PROVIDED TEXT —
**********

Skip to content

Browser Agent Integration Documentation

Overview

The Browser Agent connects to an external API hosted by Prosus that provides web browsing and automation capabilities. This agent can navigate websites, interact with web pages, extract information, and perform automated browser tasks. It's designed for long-running tasks that require web automation.

Unlike the Native Agent which runs client-side, the Browser Agent communicates with a remote REST API service that handles browser automation using headless browsers or browser automation frameworks.

Architecture

High-Level Architecture

Key Characteristics

  • External API: Connects to Prosus-hosted API endpoint
  • Browser Automation: Uses headless browsers or automation frameworks
  • Polling-Based: Uses polling mode for long-running tasks
  • Task Management: Implements task initialization and status polling
  • Timeout Handling: Maximum 10-minute timeout for task completion
  • Streaming Support: Also supports streaming mode for quick responses

API Endpoints

The Browser Agent uses predefined endpoints hosted by Prosus:

Base URLs

  • Non-Streaming: https://mmwnmruxd7.eu-west-1.awsapprunner.com/chat
  • Streaming: https://mmwnmruxd7.eu-west-1.awsapprunner.com/chat/stream
  • Polling: https://mmwnmruxd7.eu-west-1.awsapprunner.com/ (base URL)

Note: These URLs are hardcoded and cannot be modified by users. They are defined in lib/database/repositories/agent-config.repository.ts.

Communication Modes

The Browser Agent supports three communication modes, with polling being the primary mode for long-running tasks:

1. Polling Mode (Primary)

**********

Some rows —
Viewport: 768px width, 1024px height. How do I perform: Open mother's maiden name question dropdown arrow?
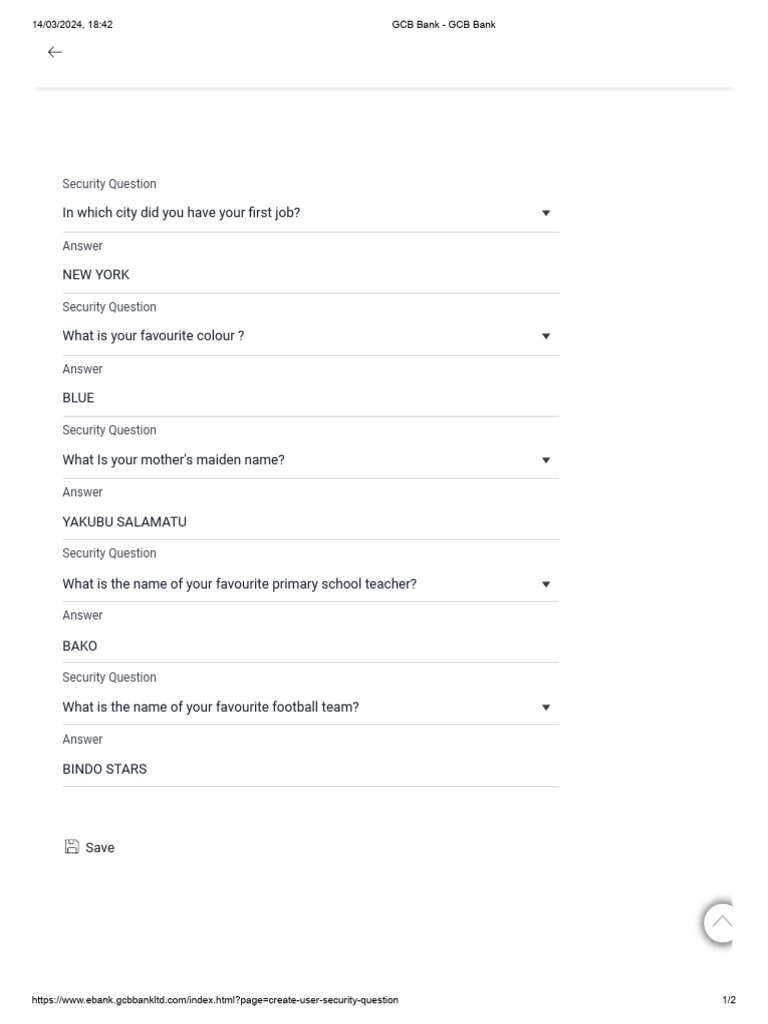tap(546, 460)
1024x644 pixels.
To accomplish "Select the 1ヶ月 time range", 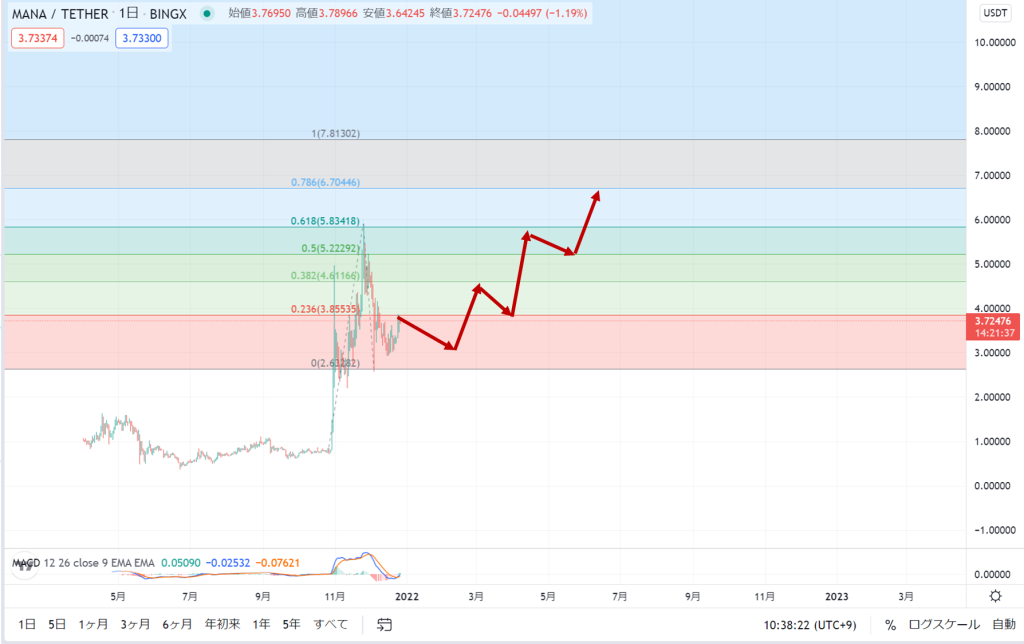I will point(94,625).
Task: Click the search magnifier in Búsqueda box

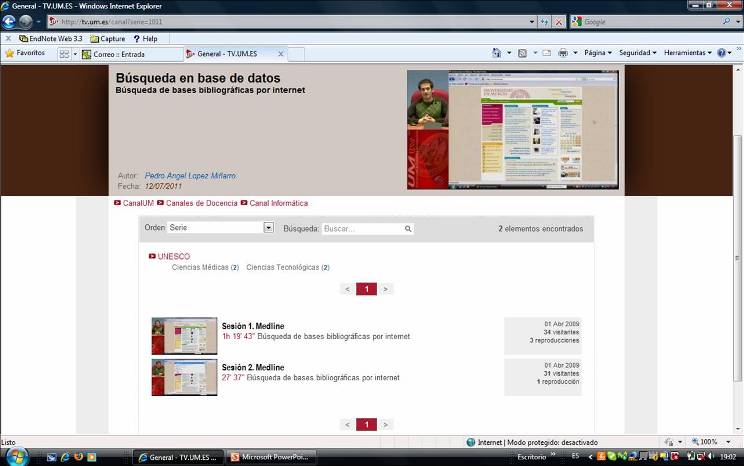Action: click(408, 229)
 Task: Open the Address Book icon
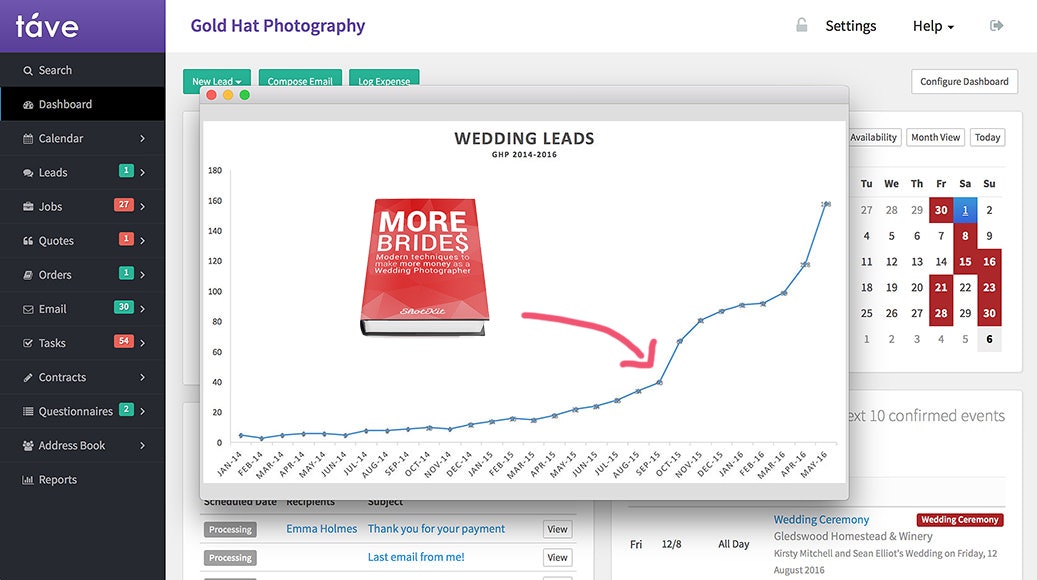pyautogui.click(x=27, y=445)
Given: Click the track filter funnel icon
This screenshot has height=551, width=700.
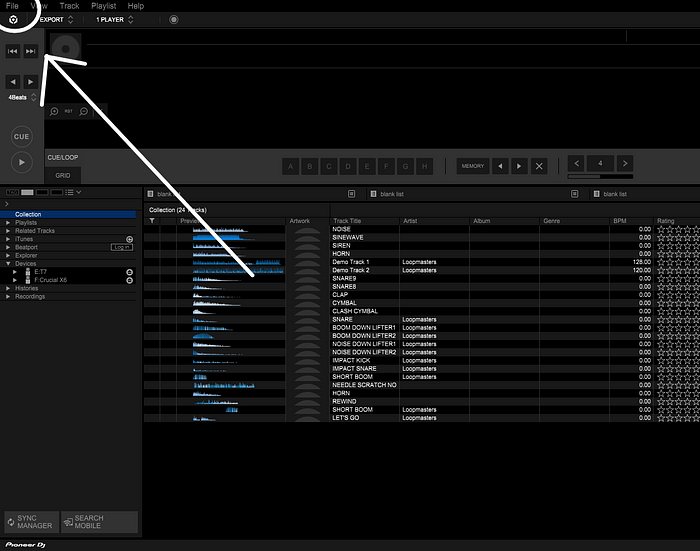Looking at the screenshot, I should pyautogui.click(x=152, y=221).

**********

STATED GOAL A —
Translate this sentence from the Browser Agent documentation into Spanish: "This agent can navigate websites, interact with web pages, extract information, and perform automated browser tasks."
STATED GOAL B —
Print the part of the rows that opens with the line containing "Given: Click the track filter funnel icon" and runs through the end of the rows, leaving out the pictures.
The Browser Agent documentation and the rows come from different sources.

CORRECT RESULT A —
Este agente puede navegar por sitios web, interactuar con páginas web, extraer información y realizar tareas automatizadas en el navegador.

CORRECT RESULT B —
Given: Click the track filter funnel icon
This screenshot has height=551, width=700.
Looking at the screenshot, I should pyautogui.click(x=152, y=221).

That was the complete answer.